A new trial will test whether a medication that targets gut bacteria can also improve irritability in teenagers with autism spectrum disorder.
The Tapestry study, a collaboration between the Murdoch Children’s Research Institute, Queensland Children’s Hospital, University of Sydney, Southern Adelaide Local Health Network and Flinders University is recruiting adolescents, aged 13-17, in Australia, the US and New Zealand with moderate to severe autism and who experience irritability such as aggression, self-harm and severe tantrums.
The trial medication, AB-2004, is designed to soak up certain toxins produced by bacteria in the gut to prevent them from entering the bloodstream and reaching the brain. Scientific studies have shown there may be a link between changes and irregularities in gut bacteria and the brain, which could contribute to certain neurological conditions, including irritability in children with autism. Gut bacteria are influenced by anxiety, poor diet and an unsettled sleep and stomach.
Murdoch Children’s Professor David Amor, who is leading the randomised-controlled trial in Melbourne alongside Dr Catherine Marraffa, said the study would test whether lowering levels of certain substances produced by gut bacteria could be a potential treatment for irritability in teenagers with autism spectrum disorder.
“There is a significant difference in the gut bacteria of children with autism compared to those who are not on the spectrum,” he said. This difference may lead to higher levels of certain substances that are produced by bacteria in the gut.
“The therapy we are trialling is designed to absorb the substances associated with some autism characteristics in the gut to reduce their entry into the brain via the bloodstream. We hope this will improve traits of irritability and anxiety, offering families an alternative to anti-psychotic treatments.”

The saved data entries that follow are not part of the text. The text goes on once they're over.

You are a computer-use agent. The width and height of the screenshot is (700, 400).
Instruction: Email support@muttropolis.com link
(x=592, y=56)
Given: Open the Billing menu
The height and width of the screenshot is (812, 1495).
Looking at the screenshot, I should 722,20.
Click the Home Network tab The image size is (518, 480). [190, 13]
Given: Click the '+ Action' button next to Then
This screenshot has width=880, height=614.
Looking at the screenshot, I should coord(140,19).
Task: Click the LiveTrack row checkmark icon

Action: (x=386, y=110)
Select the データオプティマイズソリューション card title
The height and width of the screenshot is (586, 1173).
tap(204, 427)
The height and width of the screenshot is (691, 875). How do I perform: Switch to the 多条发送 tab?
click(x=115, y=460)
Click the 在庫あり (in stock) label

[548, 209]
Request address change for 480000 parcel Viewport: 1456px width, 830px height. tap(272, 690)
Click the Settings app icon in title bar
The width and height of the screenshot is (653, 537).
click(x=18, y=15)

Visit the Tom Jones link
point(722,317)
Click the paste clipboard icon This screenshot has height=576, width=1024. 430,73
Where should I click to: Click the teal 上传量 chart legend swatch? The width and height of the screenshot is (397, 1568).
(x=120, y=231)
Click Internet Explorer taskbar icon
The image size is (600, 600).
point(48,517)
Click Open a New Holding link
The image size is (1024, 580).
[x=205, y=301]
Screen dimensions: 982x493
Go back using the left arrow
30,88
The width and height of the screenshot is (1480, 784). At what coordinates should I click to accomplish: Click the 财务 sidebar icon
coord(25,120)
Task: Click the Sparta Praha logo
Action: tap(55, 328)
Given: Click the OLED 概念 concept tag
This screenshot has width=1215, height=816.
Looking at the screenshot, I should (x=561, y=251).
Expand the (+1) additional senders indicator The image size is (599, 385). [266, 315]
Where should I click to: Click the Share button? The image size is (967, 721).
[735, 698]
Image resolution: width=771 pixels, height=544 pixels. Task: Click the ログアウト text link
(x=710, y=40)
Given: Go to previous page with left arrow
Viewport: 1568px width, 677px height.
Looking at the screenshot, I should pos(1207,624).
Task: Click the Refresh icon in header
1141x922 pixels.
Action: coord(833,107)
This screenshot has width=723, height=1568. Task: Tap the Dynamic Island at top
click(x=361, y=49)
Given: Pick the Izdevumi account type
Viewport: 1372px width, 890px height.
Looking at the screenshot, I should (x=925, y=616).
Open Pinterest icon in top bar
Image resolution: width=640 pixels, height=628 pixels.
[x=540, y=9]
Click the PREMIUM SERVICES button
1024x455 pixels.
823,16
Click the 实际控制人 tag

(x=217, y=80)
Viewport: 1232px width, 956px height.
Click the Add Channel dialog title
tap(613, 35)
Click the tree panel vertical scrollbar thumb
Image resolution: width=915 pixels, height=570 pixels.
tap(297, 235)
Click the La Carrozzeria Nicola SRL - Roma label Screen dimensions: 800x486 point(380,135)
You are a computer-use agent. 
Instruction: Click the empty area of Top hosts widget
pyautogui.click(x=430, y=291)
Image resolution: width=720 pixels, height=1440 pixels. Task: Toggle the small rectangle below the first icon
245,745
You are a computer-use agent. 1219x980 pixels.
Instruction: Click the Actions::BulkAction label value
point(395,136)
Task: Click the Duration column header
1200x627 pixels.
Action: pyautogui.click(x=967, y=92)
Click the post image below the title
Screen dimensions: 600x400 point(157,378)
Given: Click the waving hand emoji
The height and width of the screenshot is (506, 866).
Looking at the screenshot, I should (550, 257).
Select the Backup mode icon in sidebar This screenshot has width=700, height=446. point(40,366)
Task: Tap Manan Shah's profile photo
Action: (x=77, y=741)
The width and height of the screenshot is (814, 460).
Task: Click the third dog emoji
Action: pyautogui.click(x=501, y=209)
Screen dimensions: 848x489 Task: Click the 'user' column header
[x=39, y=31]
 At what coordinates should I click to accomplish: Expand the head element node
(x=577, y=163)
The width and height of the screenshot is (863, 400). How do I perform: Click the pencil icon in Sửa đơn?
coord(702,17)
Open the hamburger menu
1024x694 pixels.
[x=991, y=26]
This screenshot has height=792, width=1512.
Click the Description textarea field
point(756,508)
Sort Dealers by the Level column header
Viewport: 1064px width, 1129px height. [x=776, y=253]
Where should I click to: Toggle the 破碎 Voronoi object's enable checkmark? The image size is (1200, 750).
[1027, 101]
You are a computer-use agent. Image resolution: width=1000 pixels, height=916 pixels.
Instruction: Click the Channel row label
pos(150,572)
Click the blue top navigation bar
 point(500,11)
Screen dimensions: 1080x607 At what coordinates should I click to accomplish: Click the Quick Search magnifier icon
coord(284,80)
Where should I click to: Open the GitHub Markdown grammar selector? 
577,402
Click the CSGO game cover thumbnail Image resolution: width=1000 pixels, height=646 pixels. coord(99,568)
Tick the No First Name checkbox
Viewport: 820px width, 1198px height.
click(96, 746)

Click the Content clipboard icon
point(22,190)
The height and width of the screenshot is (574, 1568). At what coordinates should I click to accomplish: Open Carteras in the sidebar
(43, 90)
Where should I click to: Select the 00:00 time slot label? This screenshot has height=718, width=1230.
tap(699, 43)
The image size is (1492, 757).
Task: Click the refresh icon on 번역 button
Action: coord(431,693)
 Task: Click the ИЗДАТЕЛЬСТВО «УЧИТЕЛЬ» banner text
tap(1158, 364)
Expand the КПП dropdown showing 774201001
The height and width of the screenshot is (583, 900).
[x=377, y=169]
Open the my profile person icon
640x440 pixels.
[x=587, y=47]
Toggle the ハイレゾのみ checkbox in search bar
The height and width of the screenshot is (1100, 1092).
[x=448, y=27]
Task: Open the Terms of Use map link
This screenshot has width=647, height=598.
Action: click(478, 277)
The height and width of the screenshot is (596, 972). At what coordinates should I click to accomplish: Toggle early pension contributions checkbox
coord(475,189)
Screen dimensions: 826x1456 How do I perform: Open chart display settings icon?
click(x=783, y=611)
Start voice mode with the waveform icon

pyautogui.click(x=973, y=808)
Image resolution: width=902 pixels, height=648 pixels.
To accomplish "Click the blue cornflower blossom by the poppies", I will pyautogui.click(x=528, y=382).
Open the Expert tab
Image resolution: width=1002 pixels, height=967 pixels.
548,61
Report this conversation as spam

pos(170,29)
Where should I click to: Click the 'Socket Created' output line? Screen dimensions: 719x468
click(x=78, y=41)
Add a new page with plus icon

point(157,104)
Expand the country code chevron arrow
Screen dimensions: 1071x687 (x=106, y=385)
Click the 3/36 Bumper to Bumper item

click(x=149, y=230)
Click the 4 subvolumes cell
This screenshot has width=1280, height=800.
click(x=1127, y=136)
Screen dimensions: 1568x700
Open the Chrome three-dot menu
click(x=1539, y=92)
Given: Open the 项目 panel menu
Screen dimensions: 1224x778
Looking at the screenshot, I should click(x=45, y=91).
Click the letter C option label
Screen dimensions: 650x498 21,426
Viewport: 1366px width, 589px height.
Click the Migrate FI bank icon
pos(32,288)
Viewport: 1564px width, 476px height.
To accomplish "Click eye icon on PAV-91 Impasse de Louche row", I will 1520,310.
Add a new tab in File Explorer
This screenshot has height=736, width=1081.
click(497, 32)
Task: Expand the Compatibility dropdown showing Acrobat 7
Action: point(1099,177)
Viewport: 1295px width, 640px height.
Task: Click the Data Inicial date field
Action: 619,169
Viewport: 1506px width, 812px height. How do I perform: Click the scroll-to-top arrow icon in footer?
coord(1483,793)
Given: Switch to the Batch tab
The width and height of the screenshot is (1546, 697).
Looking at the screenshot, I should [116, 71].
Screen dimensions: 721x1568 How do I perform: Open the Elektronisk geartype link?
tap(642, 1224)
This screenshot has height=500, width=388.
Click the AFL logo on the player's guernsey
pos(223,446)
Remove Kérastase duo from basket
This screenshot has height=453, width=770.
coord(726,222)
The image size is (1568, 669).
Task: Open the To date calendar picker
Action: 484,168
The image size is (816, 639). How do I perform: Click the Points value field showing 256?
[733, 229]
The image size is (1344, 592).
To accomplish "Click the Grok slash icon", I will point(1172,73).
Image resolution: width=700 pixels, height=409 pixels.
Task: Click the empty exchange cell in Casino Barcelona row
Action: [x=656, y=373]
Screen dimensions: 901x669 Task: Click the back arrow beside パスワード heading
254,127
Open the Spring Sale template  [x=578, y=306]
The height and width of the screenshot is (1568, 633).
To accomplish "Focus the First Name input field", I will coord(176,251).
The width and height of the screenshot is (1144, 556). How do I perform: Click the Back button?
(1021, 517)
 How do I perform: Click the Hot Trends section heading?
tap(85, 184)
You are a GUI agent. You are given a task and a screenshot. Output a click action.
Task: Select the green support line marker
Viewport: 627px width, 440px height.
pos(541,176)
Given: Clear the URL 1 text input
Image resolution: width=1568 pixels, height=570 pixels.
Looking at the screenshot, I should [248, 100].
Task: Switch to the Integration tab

The medication is designed to act in the gut only and does not enter other bodily tissues, lessening the potential for side effects across other parts of the body. AB-2004 was shown to be safe and well tolerated in a previous study involving adolescents on the spectrum.
Murdoch Children’s Dr. Kylie Crompton said the severity of daily challenges faced by some children with autism, combined with the lack of safe and effective treatment options, had resulted in a significant unmet need for innovative medical interventions.
“Children with autism need better options for managing anxiety and irritability or distress,” she said. This trial offers potential hope for children who too often struggle with anxiety and irritability in all aspects of their daily life.”
The trial, sponsored by Axial Therapeutics, across 25 hospital sites in Australia, the US and New Zealand, is seeking 140 participants. Axial is a pharmaceutical company dedicated to improving the lives of people with neurological conditions.
Dr Crompton said the trial was possible with the backing of The Lorenzo and Pamela Galli Charitable Trust, administered by the University of Melbourne, which supports researchers across the Parkville medical precinct in the areas of cancer and developmental disorders.
“With the support of the Galli Trust we can generate new evidence about the causes of neurodevelopmental disability and determine whether new and existing therapies are effective in improving outcomes and quality of life for these children and their families,” she said.
The 16-week trial includes taking the medication for eight weeks, six in-clinic visits and three telehealth appointments and the collection of blood, urine and stool samples as well as completing questionnaires.
The medication, a powder taken by mouth three times per day, is tasteless and odorless and is mixed with any soft food.